Comparing PCovR2 with competitor methods, we have shown that when focusing on the subset of relevant predictor components and predictable criterion components, PLS2 also predicts the criterion variables well, but does not adequately recover the underlying predictor components, if more than one predictor component is needed to reconstruct a criterion component. In case the number of relevant predictor components equals the number of predictable criterion components, PLS2 and PCovR2 with a low α value had a very similar and mostly good recovery performance, however. Performance of PCR2 is worse in these analyses because it focuses on the strength of components rather than on their relevance/predictability. Yet, when we focused on retrieving all simulated components, PCR2 and PCovR2 with a high α value yield equally excellent results, whereas PLS2 did worse.

PCovR2 has some disadvantages, of which an important one pertains to model selection. Using the matrix plot involves many computations, and it may not be all that easy to compare the subplots, and find a useful compromise across the loss parts. The proposed model selection heuristic might still seem quite complicated, as it involves two steps to find the correct number of relevant predictor and predictable criterion components, and it is based on rather arbitrary thresholds. Another disadvantage is that one cannot simply fix RX and RY to the numbers of relevant predictor and predictable criterion components. Indeed, as we showed for our toy data set, one often needs to extract additional components to model the relevant and predictable components correctly.

Future research might further investigate model selection. In pilot simulations, we tried to tune the α value through cross-validation, for instance. The tricky part is that it is not so obvious which criterion should be optimized and evaluated in the cross-validation. In the pilot simulations, we optimized the predictability of the criterion scores based on the predictor scores. Yet, this criterion does not explicitly take the recovery of the predictor and criterion structure into account. An interesting alternative might be to use stability selection (Meinshausen & Bühlmann, 2010), although, like cross-validation, this procedure is computationally intensive.
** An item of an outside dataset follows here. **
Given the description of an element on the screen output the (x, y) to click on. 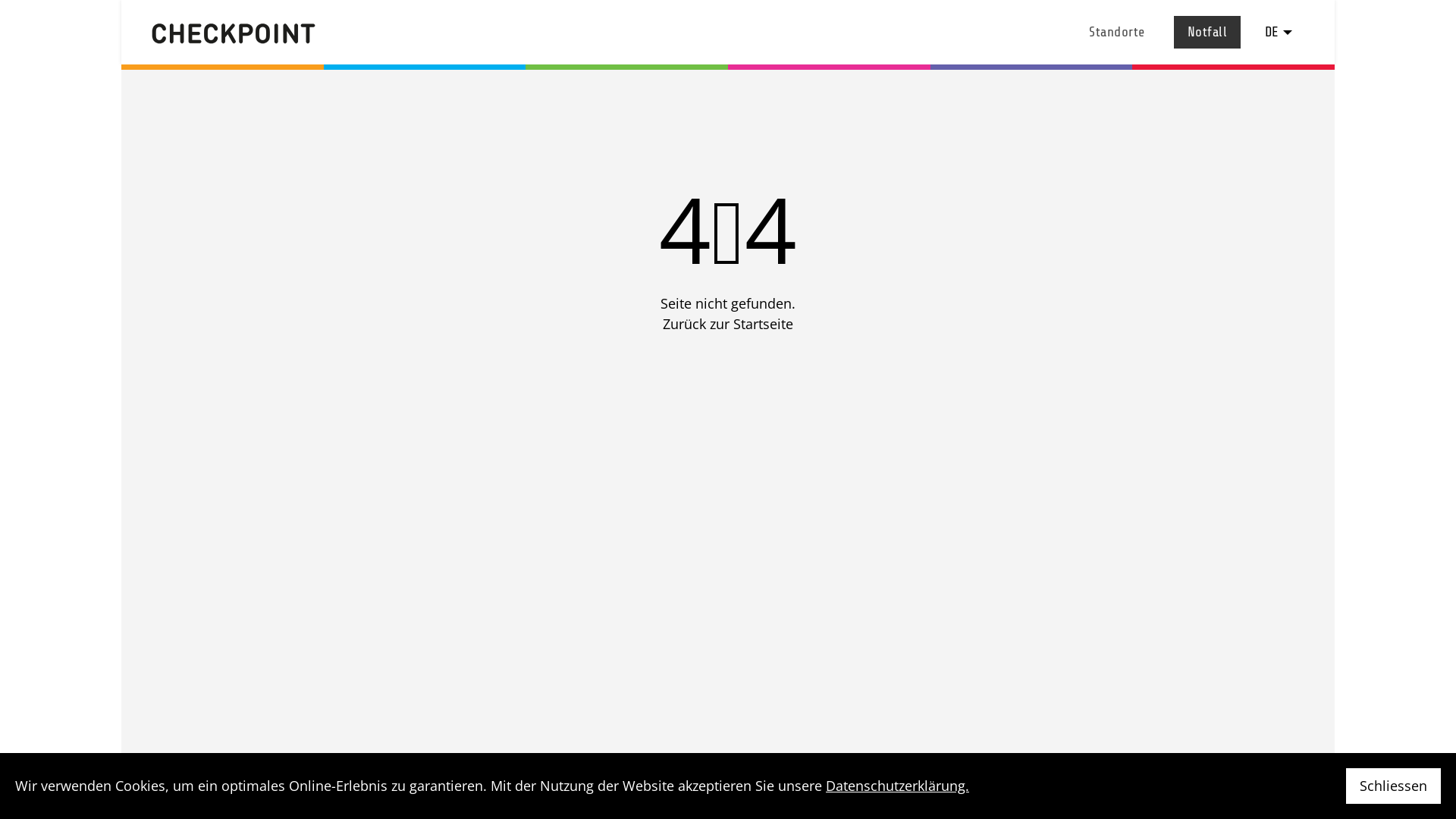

PCovR2 holds promise for dyadic studies, as illustrated in the previous section. This research area has seen a significant increase in the last decade and many researchers are involved in the development of dedicated methods (e.g., Bodner et al., 2018; Butler, 2011; Gates & Liu, 2016). Often the major questions steering the analysis of such data focus on the interrelations between both dyadic partners, which is precisely what PCovR2 aims to unravel. Since many dyadic studies repeatedly measure the same dyad across time, it would be interesting to study how PCovR2 can be extended to take serial dependencies between observations into account. The recent surge of psychometric research on vector autoregressive modeling can be inspiring in this regard (e.g., Bulteel, Tuerlinckx, Brose, & Ceulemans, 2018; Epskamp et al., 2018; Hamaker et al., 2018). Moreover, so far, PCovR2 is an asymmetric method, implying that the analysis focuses on the effect that one partner has on the other and not vice versa. Further developments are needed that extend the regression weights and the PCovR2 loss function and algorithm, so as to take bi-directional influences into account.

To conclude, we presented PCovR2, a new method for multivariate regression problems with a relatively high number of predictors and criteria, and compared it to PLS2 and PCR2. The proposed PCovR2 algorithm yields comparable results to PCR2 when trying to retrieve all components in the data and comparable results to PLS2 when focusing on finding back the relevant predictor components and predictable criterion components and in case the numbers of the latter components are equal. Yet, unlike PLS2, PCovR2 can also handle settings in which these numbers are not the same, although model selection is challenging.